Once known as shell-shock, Post Traumatic Stress Disorder (PTSD) became a diagnosable disorder in the 1980s, but has been a burden to the minds of veterans for centuries. Exposure to trauma, death, and other stressful events can cause this disorder and bring these once fearless soldiers down into their darkest places. Now veterans are committing suicide at a higher rate than ever before, with about 20 veterans taking their own lives everyday.

According to the National Center for PTSD, “Veterans with PTSD had an approximately 4 times higher suicide rate than Veterans without PTSD.” However, there is a special program that hopes to change this narrative for veterans.

The Fit-Ops Foundation is a non-profit organization focused on re-building the confidence and strength of U.S. Veterans. Founder, Matt Hesse, created this program after serving in the military himself.

“I understand the commitment and sacrifice our veterans have made to keep us safe. I’ve seen firsthand how hard the transition from service and re-entry into civilian life can be,” he said. “I launched the Fit-Ops Foundation in 2016 to transform the lives of veterans though fitness,” said Hesse.

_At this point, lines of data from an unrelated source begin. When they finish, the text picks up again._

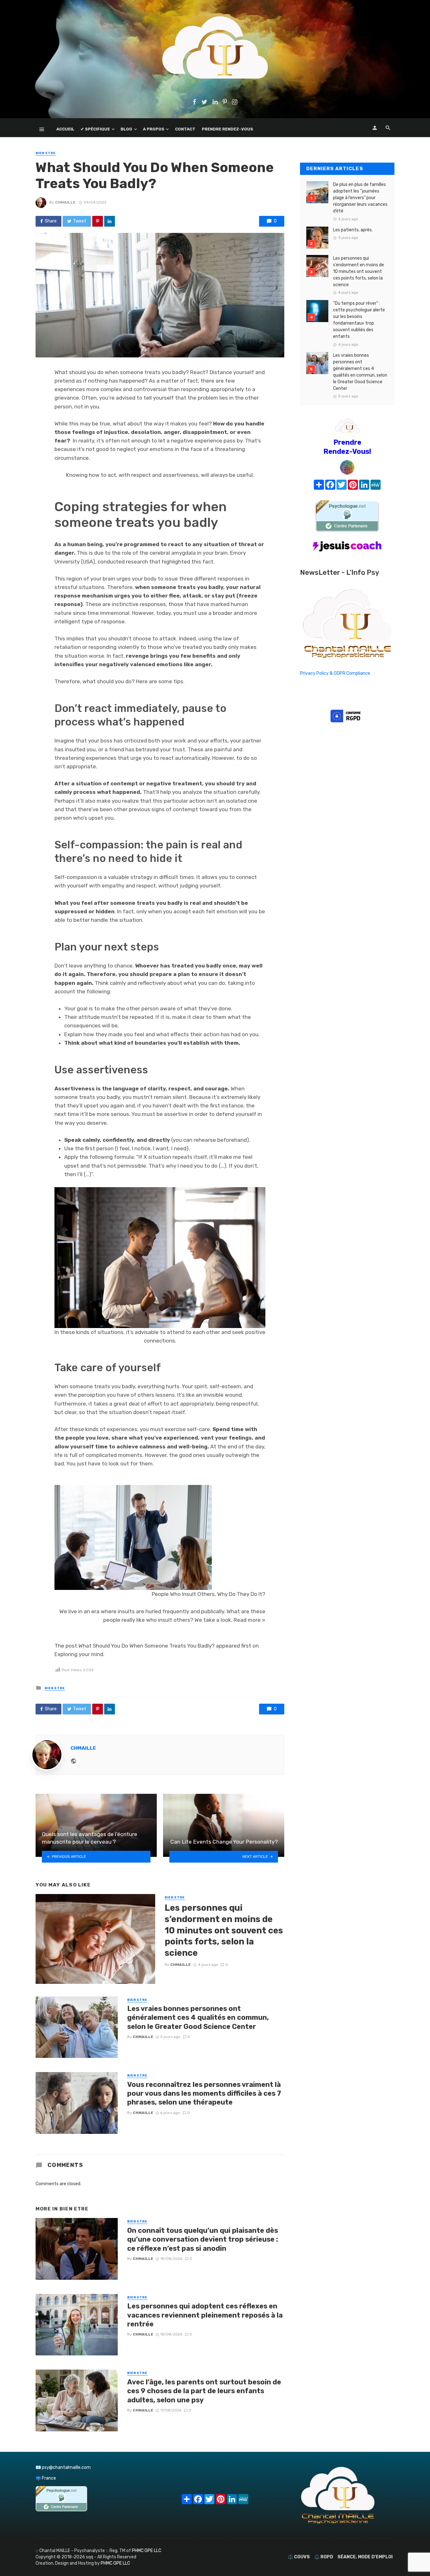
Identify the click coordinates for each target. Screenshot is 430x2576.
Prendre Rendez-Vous (227, 129)
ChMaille (65, 202)
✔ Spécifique (95, 129)
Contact (185, 129)
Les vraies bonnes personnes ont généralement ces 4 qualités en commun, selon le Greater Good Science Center (198, 2017)
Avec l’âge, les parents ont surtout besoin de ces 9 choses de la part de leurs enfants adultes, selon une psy (204, 2391)
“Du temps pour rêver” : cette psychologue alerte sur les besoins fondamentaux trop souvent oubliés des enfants (359, 320)
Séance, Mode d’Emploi (365, 2557)
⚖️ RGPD (323, 2557)
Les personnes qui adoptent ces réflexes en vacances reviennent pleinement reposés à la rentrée (205, 2315)
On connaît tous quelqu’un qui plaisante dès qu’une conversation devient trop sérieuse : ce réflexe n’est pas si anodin (202, 2239)
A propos (153, 129)
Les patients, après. (353, 230)
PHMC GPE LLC (146, 2550)
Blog (126, 129)
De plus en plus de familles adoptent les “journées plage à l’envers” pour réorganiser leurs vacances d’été (360, 198)
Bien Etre (46, 153)
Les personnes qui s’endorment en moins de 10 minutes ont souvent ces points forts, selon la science (224, 1930)
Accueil (65, 129)
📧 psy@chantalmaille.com (63, 2467)
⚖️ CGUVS (299, 2557)
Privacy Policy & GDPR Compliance (335, 673)
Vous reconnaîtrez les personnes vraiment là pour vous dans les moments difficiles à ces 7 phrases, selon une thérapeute (204, 2093)
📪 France (46, 2478)
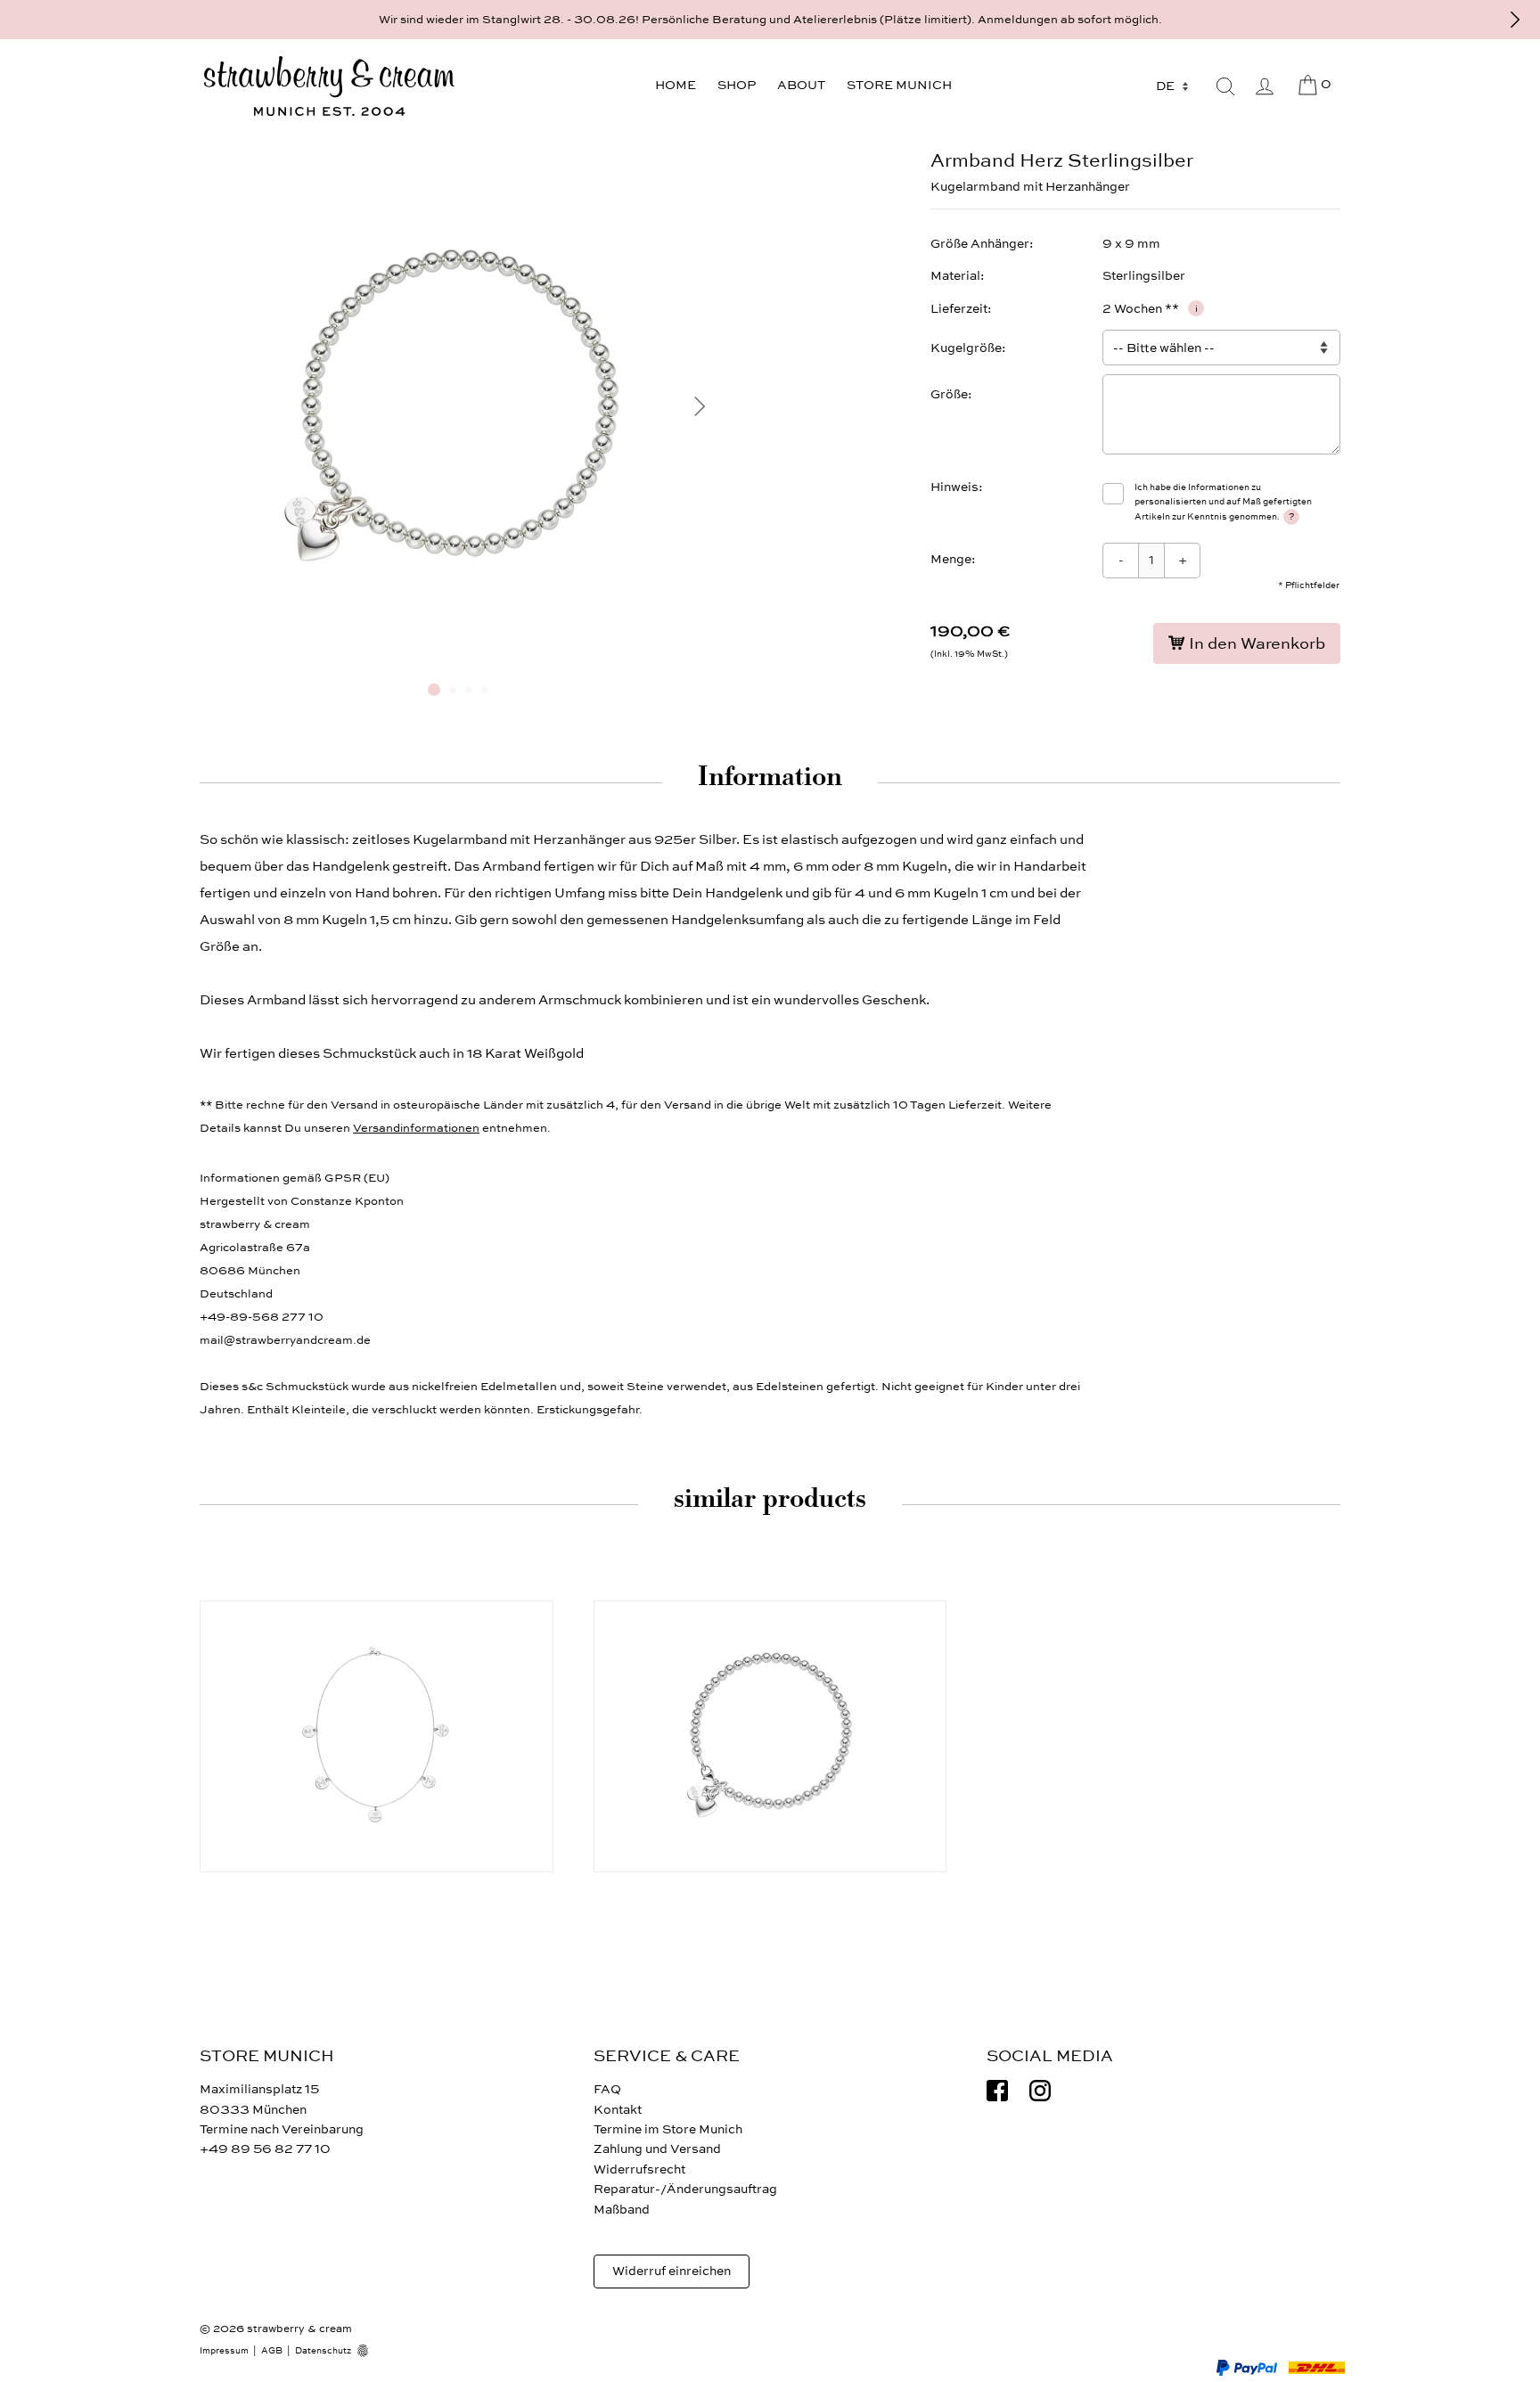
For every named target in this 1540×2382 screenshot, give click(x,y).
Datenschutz (323, 2350)
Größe (949, 394)
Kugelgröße (966, 348)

This mission caught the eye of notorious WWE wrestler John Cena. While Cena has been an avid supporter of the Make a Wish Foundation, he also decided to lend a hand to the Fit-Ops foundation. “Cena spoke about the need of cultivating a community where veterans and those who have served their country get the recognition and appreciation they deserve,” reported Fox News.

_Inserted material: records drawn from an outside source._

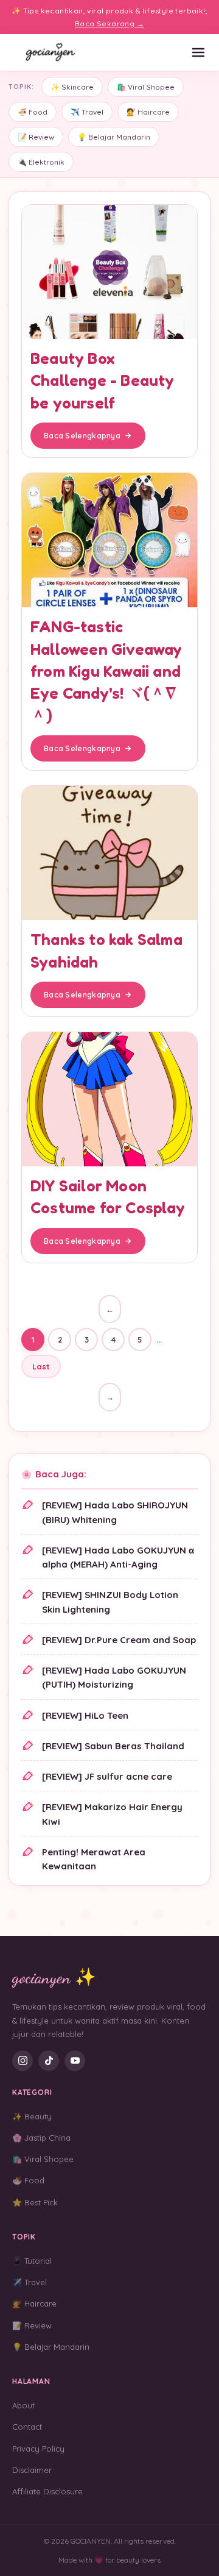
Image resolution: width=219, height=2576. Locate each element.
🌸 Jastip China (41, 2138)
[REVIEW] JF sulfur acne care (107, 1776)
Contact (27, 2427)
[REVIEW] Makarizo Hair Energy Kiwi (112, 1814)
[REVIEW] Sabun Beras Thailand (113, 1746)
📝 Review (36, 136)
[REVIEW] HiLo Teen (85, 1715)
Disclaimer (32, 2470)
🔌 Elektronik (41, 161)
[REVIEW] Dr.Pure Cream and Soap (119, 1640)
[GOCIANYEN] (51, 52)
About (23, 2405)
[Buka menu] (198, 52)
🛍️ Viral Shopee (146, 86)
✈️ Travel (87, 111)
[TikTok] (48, 2060)
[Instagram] (22, 2060)
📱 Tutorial (32, 2261)
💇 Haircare (148, 111)
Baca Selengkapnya (82, 435)
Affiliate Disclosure (47, 2491)
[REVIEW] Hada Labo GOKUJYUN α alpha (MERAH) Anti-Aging (118, 1557)
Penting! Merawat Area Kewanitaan (93, 1859)
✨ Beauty (32, 2116)
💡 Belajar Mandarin (113, 136)
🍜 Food (32, 111)
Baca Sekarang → (109, 23)
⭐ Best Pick (35, 2202)
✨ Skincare (72, 86)
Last (41, 1366)
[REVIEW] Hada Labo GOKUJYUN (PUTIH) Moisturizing (114, 1677)
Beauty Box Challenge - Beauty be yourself (102, 380)
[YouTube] (74, 2060)
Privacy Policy (38, 2448)
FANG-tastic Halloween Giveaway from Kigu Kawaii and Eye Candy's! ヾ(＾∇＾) (106, 671)
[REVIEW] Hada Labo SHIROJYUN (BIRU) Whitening (115, 1512)
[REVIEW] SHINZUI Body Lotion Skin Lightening (110, 1601)
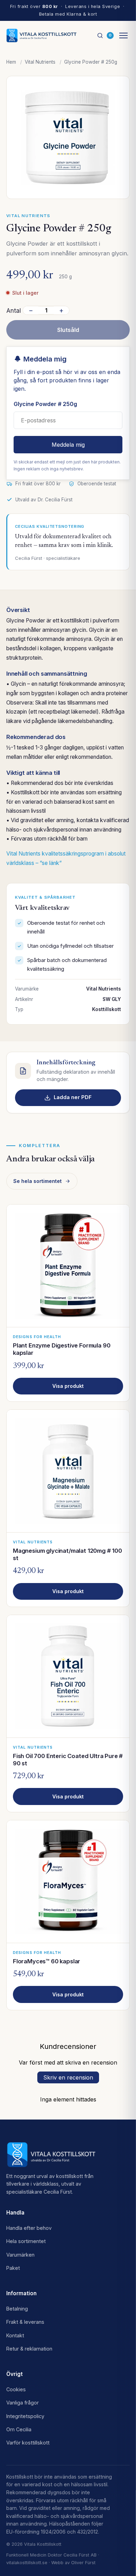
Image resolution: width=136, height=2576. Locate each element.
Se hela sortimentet (37, 1181)
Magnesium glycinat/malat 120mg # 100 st (67, 1554)
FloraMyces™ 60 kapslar (46, 1961)
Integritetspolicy (25, 2416)
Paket (13, 2268)
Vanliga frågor (22, 2403)
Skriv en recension (68, 2077)
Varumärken (20, 2255)
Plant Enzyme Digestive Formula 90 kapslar (61, 1349)
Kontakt (15, 2335)
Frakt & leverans (25, 2322)
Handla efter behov (29, 2228)
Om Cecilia (18, 2429)
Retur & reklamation (29, 2349)
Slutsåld (68, 329)
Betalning (17, 2309)
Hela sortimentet (26, 2241)
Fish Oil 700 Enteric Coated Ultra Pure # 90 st (68, 1759)
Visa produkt (68, 1386)
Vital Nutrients (40, 62)
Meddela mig (68, 444)
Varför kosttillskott (28, 2443)
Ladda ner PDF (73, 1097)
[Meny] (123, 35)
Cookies (16, 2389)
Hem (11, 62)
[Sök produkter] (100, 35)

Cena’s involvement in this program stems from his gratitude for veterans and the understanding of this problem. Not only are veterans being ignored by the public, a large number are also not receiving the mental health care they deserve. According to the U.S Department of Veterans Affairs, “Approximately 62 percent (1,218,857) of all separated OEF/OIF/OND Veterans have used VA health care since October 1, 2001.”

Matt Hesse shares in these frustrations and sees his foundation as a way to solve this failing system. “Today, there is not adequate infrastructure or services to help veterans transition to civilian life from military service,” Hesse told Fox News.

Sharing in these concerns, Kentrell Wilson, father of senior Ciyanna Wilson, believes mental health care needs to be a priority. Wilson has been serving in active duty for 20 years and understands the importance of mental health facilities for veterans.

“While many soldiers return home from war and appear to be fine, traumatic events seen during combat causes PTSD. By providing adequate care through mental health specialists, I believe soldiers and veterans can reduce the negative effects associated with PTSD,” said Wilson.

Veterans deserve a comfortable life to come home to after all they have done for their country. Joining groups like Fit-Ops can restore purpose within veterans, but a solution for their mental health problems needs to be created.

If current lawmakers cannot make a difference, it is time to stand up for the speechless and make it for them.